Honestly, I could write an entire blog on relationshits. Up until very recently I struggled finding compatibility within the opposite sex. As bad as it may sound, if I found you attractive and we shared at least a few similar interests, that was good enough for me. That’s just it though, I wasn’t taking into consideration what I was needing as far as emotional support (among other things) were concerned. Basically, we could have polar personalities and I would have been content in a relationshit with you. Content even staying with you if it meant you would be happy and me being unhappy. Thank goodness I got over that.

Considering this is my first blog I won’t reveal TOO much detail quite yet about these various relationshits (realize how vulnerable publishing this makes me already), but I promise more will come.

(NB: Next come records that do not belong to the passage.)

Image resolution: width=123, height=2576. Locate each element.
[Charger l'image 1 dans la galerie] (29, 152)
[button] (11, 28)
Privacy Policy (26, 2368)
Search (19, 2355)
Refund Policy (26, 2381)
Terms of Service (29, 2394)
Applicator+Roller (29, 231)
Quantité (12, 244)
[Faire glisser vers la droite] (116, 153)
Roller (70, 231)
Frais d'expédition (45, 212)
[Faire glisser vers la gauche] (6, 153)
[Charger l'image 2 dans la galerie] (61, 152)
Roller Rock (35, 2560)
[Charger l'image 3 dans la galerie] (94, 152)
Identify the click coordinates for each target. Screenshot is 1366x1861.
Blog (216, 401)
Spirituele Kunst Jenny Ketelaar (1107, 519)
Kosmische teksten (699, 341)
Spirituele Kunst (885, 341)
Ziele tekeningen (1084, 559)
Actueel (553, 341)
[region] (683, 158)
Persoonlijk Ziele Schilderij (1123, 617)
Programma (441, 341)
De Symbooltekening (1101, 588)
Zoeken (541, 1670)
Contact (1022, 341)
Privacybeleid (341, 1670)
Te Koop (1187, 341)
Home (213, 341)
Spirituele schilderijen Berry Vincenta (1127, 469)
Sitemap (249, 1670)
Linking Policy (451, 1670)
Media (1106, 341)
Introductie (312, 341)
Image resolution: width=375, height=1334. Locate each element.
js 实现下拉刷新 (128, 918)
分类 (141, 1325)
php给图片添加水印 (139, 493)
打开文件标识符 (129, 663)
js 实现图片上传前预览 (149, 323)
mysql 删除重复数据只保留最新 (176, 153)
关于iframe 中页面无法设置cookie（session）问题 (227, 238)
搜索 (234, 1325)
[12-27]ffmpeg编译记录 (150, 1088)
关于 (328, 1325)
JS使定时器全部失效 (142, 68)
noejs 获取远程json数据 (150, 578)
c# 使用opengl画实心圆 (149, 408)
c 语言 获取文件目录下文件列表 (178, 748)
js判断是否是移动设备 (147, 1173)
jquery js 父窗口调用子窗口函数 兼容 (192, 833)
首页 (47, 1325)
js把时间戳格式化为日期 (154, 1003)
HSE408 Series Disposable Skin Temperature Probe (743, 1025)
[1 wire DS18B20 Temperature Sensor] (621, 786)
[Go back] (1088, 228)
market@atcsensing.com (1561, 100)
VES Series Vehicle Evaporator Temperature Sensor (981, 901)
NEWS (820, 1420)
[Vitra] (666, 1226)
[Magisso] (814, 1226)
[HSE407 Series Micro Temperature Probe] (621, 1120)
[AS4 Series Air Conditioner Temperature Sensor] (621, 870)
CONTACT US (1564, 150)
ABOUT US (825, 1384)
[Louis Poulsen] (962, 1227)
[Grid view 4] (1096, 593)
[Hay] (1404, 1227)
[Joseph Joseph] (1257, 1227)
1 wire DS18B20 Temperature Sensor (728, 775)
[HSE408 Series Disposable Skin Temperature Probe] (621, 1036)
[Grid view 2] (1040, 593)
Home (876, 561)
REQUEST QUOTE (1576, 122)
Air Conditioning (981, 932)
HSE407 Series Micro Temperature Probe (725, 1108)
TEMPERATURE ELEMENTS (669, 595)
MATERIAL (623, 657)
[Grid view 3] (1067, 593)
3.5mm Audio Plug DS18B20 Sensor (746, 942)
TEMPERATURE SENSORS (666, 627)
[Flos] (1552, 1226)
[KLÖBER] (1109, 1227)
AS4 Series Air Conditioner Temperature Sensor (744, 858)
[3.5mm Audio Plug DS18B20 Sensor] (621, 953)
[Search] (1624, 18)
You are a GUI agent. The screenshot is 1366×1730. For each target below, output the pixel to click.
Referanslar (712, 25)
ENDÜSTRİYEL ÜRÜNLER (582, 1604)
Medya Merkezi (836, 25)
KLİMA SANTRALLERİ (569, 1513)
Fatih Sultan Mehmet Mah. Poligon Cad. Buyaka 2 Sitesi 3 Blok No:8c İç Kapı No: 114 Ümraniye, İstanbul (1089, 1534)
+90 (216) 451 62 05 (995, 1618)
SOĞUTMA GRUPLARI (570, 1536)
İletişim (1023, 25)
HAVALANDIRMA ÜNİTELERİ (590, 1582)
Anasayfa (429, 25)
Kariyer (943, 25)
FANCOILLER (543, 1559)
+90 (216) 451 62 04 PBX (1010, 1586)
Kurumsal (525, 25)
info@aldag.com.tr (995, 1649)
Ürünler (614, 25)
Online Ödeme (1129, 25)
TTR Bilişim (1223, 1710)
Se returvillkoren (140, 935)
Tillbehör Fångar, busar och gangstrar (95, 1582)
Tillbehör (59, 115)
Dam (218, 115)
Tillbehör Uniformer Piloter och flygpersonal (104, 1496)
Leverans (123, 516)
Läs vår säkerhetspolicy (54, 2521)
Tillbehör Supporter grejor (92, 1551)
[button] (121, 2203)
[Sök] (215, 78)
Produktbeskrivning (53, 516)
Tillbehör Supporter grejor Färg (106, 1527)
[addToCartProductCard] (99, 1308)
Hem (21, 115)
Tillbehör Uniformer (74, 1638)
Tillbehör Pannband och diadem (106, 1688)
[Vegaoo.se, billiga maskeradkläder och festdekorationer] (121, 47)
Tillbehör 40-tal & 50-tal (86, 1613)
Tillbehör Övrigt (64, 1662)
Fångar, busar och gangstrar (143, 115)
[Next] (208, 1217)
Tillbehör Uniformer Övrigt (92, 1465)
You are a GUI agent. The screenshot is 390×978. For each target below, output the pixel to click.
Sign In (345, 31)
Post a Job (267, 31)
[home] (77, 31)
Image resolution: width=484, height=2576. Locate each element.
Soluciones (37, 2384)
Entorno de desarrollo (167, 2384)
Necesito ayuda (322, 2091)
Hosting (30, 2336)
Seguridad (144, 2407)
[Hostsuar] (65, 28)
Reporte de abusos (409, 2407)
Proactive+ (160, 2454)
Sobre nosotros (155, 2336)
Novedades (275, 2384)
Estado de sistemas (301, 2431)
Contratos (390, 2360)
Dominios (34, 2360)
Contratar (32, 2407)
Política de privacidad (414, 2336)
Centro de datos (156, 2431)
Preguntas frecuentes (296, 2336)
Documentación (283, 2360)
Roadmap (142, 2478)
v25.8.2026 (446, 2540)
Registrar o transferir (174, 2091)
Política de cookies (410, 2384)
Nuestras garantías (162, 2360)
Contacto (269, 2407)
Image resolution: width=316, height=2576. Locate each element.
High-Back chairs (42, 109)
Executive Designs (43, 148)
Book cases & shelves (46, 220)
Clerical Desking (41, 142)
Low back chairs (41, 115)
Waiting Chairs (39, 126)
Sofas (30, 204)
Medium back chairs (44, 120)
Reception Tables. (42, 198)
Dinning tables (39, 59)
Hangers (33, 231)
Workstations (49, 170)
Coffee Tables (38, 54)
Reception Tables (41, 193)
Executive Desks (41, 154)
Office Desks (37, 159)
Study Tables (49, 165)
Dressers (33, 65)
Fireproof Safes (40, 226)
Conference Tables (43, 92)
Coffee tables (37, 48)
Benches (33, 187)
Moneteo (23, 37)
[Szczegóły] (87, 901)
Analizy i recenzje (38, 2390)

I suppose the quote “Everything happens for a reason,” is very fitting for this blog. Graduating high school and going through these various learning experiences have all happened for their own reasons. As I stated earlier, some experiences were more favored than others, but you have to have the good with the bad. Having one without the other would create a universal imbalance.

Hopefully someone besides my mom will read this. Regardless, I hope you’ve enjoyed reading! I apologize for any rambling or randomness, that is just my thought process at work.

Best Regards,

Val

**To be fair, not all of my previous relationships were relationshits. This is just a generalization of my relationship history. Fortunately, not every male I’ve dated was a complete ass.

Every story has two sides. This is my side.